During July and August, 1776, Skenesborough, at the head of Lake Champlain, was the scene of the greatest naval activity. Requisitions were made upon Pennsylvania, New York, Connecticut, Rhode Island, and Massachusetts for carpenters. Naval stores and munitions of war of all sorts, sail-cloth, cordage, anchors, cannon, and ammunition were sent to the Lakes from the seaboard, especially from New York and Connecticut. Seamen were hurried forward. On August 13 the Governor and Council of Safety of Connecticut voted £180 to Captain Seth Warner of Saybrook to enable him to raise a crew of forty seamen for the naval service on the Lakes. These men were “to receive a bounty of £6 for inlisting; and for finding themselves blankets, 12s; guns, 6s; and cartouch-box and belt and knapsack, 2s; and one month’s wages being 48s advanced, according to proclamation.” On August 16 the Governor and Council of Safety authorized two other companies to be raised.[80] In September Gates understood that two hundred seamen had been enlisted in New York city.[81]
On July 24, 1776, Arnold wrote from Skenesborough to Gates: “I arrived here last evening, and found three gondolas on the stocks; two will be completed in five or six days, the row galley in eight or ten days. Three other gondolas will be set up immediately, and may be completed in ten days. A company of twenty-seven carpenters from Middletown are cutting timber for a row-galley, on the Spanish construction, to mount six heavy pieces of cannon.
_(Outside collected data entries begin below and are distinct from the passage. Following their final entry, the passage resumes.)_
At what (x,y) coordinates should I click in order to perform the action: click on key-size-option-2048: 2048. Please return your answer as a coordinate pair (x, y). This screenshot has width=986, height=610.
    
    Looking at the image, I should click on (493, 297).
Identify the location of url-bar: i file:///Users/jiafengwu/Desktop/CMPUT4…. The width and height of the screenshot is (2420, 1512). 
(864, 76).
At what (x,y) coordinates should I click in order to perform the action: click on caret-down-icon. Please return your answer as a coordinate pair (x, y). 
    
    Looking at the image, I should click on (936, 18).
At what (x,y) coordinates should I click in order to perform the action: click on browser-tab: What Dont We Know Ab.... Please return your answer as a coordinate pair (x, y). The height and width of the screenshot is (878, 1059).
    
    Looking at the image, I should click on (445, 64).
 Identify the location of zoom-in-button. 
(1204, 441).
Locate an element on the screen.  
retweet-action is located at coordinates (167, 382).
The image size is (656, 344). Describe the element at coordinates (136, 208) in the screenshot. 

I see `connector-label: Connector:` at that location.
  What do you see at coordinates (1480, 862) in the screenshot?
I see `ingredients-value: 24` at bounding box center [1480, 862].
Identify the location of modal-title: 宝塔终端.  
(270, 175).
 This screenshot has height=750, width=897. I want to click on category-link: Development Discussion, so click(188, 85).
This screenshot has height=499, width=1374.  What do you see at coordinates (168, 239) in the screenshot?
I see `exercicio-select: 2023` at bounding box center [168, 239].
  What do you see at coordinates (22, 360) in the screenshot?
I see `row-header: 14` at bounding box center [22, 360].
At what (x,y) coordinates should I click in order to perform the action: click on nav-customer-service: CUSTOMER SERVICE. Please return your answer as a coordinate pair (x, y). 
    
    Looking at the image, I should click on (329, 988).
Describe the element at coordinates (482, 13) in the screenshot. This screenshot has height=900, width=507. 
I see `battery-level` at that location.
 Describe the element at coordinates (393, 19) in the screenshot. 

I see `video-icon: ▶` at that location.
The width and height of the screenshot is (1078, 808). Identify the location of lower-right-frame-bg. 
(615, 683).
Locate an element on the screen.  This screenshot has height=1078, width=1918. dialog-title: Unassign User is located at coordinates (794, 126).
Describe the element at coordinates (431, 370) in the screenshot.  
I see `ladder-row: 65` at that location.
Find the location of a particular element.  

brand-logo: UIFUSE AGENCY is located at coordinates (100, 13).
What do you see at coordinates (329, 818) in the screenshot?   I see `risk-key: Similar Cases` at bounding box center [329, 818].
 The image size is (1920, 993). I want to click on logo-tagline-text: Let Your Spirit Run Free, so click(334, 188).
One hundred carpenters from Pennsylvania and Massachusetts will be here this evening. I shall employ them on another row-galley. In two or three weeks, I think we shall have a formidable fleet. No canvass or cordage is yet arrived, though much wanted.”[82] Through strenuous exertions the American fleet on the Lakes was greatly increased and strengthened. By October it consisted of one sloop, three schooners, eight “gondolas,” and four galleys, mounting a total of 94 cannon, 2-pounders to 18-pounders. With a full complement, the fleet would have carried 856 men. It probably numbered about 700 officers and men, such as they were.[83] Arnold said that he had a “wretched motley crew in the fleet; the marines the refuse of every regiment, and the seamen few of them ever wet with salt water.” Many of his seamen and marines were almost naked.[84]
During the first days of October the naval superiority on the Lakes shifted to the British. General Sir Guy Carleton, the British commander, drawing upon superior naval resources, had outbuilt Arnold. Early in October Carleton’s fleet consisted of one ship, two schooners, one “radeau,” one large “gondola,” twenty gunboats, and four armed tenders. Some of these vessels and the material for others he had brought from the St. Lawrence up the Richelieu. The ship “Enterprise,” eighteen 12-pounders, 180 tons burden, whose construction had been begun at Quebec, he thus transported in pieces. She was set up at St. Johns, on the Richelieu, where the British shipyard was situated. This vessel in size and armament greatly exceeding any one craft of the Americans. A fleet of transports and ships of war in the St. Lawrence furnished Carleton with seven hundred experienced officers and seamen.[85]
The two fleets engaged each other on Lake Champlain on October 11, 12, and 13, 1776. Ten of the American vessels were captured or destroyed. General Waterbury, second in command, and 110 prisoners, were captured. In killed and wounded Arnold lost about eighty men; and the British forty. The British were left in command of the Lake; the Americans retreated to Ticonderoga.[86]
Although most decisively defeated in the battle upon the Lake, Arnold had delayed the advance of the British some two or three months, while they were obtaining a naval superiority. This delay had far-reaching consequences. Carleton now found the season too late to pursue his advantage, and to make, or attempt to make, a juncture with Howe to the southward. He therefore soon returned to winter quarters at Montreal. When Burgoyne, in 1777, repeated the attempt to penetrate to the Hudson, Howe’s removal of his army to the Chesapeake in his movement against Philadelphia, deprived Burgoyne’s army of the support on the Hudson, which it might have had in the fall of 1776. It has been strikingly said, by Captain Mahan, that Arnold’s and Carleton’s naval campaign on Lake Champlain was a “strife of pigmies for the prize of a continent.” Although the American flotilla was wiped out, “never had any force, big or small, lived to better purpose, or died more gloriously; for it had saved the Lake for that year.”[87]
FOOTNOTES:
[49] This chapter, which is presented here for chronological reasons, is not closely related to the main narrative, which will be resumed at the beginning of Chapter III.
[50] Force, American Archives, 4th, III, 633-34, Instructions to Broughton.
[51] Force, American Archives, 4th, III, 946.
[52] See Chapter I, The Naval Committee, page 37; Ford, Writings of Washington, III, 174-5.